WRITTEN INSTRUCTION: Identify every line in the items below that contains the string "screenshot", with case counting, and copy each of those lines.

DATASET RECORDS:
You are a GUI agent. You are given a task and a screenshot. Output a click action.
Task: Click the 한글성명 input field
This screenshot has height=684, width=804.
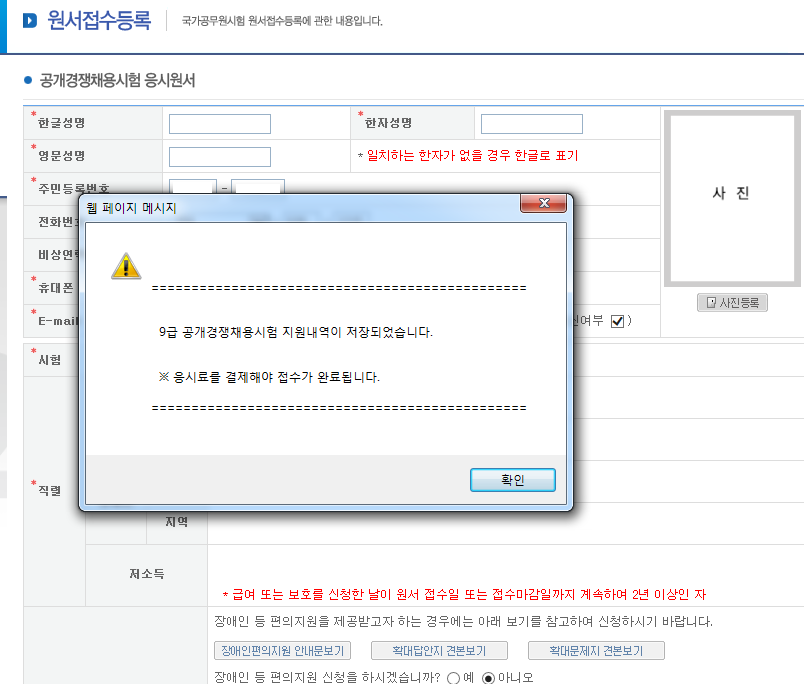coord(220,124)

* * *

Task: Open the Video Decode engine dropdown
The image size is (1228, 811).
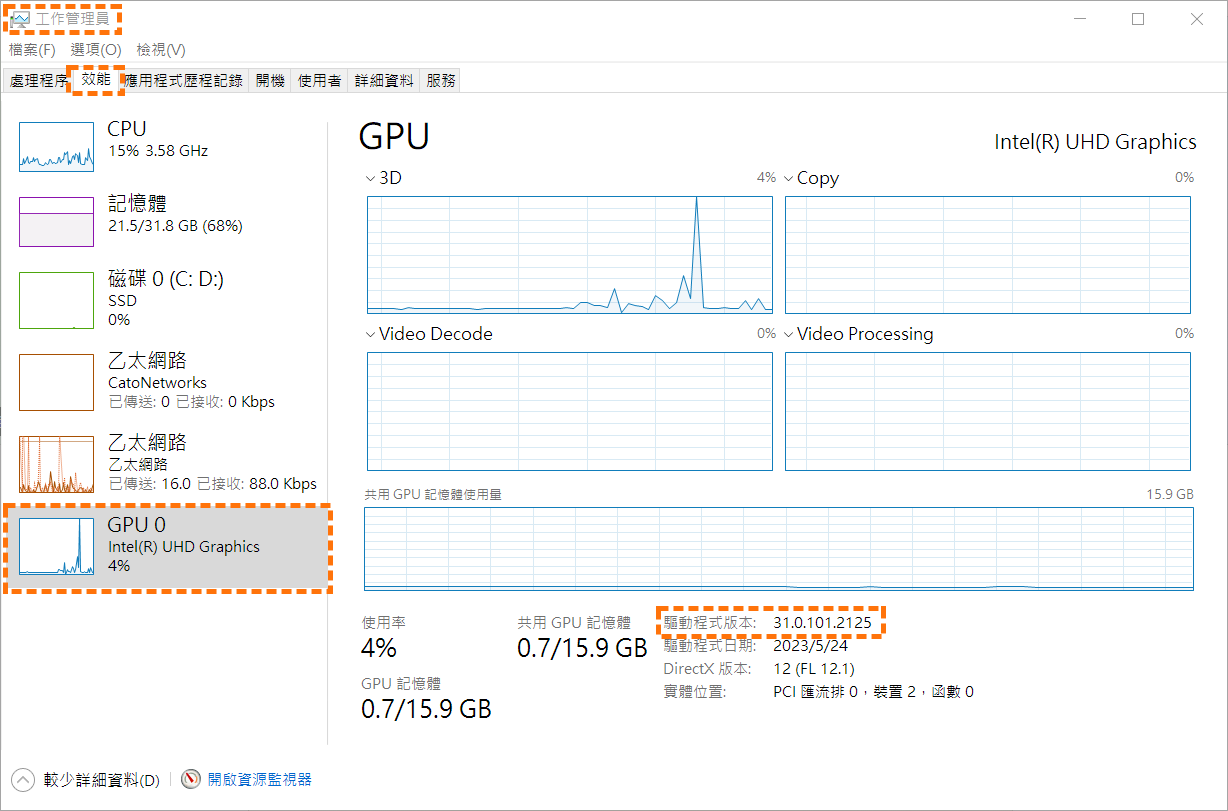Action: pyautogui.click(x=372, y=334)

OUTPUT FOR THIS EXERCISE:
You are a GUI agent. You are given a task and a screenshot. Output a click action.
This screenshot has height=684, width=804.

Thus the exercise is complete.